Menurut Firman, penonaktifan yang diumumkan melalui website resmi Kemenristek Dikti tersebut berlaku sistemik. Jika ada yang tak sesuai sistem, secara otomatis penonaktifan akan diberlakukan.
Namun, pihaknya sejauh ini memperkirakan penonaktifan tak lepas dari salah satu program studi (prodi) yakni Kesehatan Lingkungan yang sudah tak aktif namun belum dicabut perizinannya oleh pihak kampus. Dia menyatakan, Prodi Kesehatan Lingkungan sudah tak aktif sejak sekira 2011 akibat ketiadaan peminat (mahasiswa).

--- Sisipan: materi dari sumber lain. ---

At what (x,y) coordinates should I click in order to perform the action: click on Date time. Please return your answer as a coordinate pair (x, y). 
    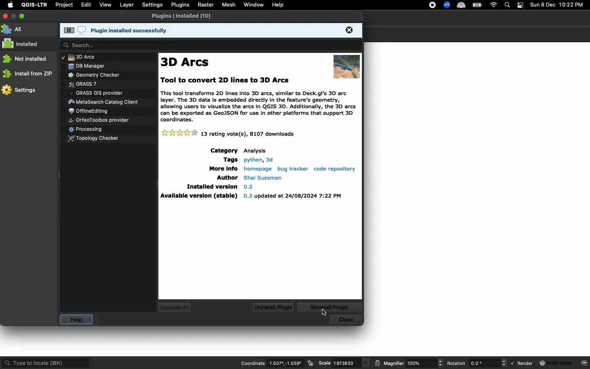
    Looking at the image, I should click on (557, 5).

"Di luar Kesehatan Lingkungan, ada lima prodi lain di STIKES Cirebon yang hingga kini masih aktif perkuliahannya yaitu Fisioterapi, Radiologi, Keperawatan untuk S-1 dan D-3, serta D-3 Kebidanan," tuturnya.
Atas penonaktifan tersebut, Firman mengaku, telah mengajukan surat kepada Kemenristek Dikti maupun Kopertis dengan mendatangi langsung kedua lembaga tersebut. Bukan hanya mempertanyakan penonaktifan, pihaknya sekaligus pula meminta saran untuk perbaikan.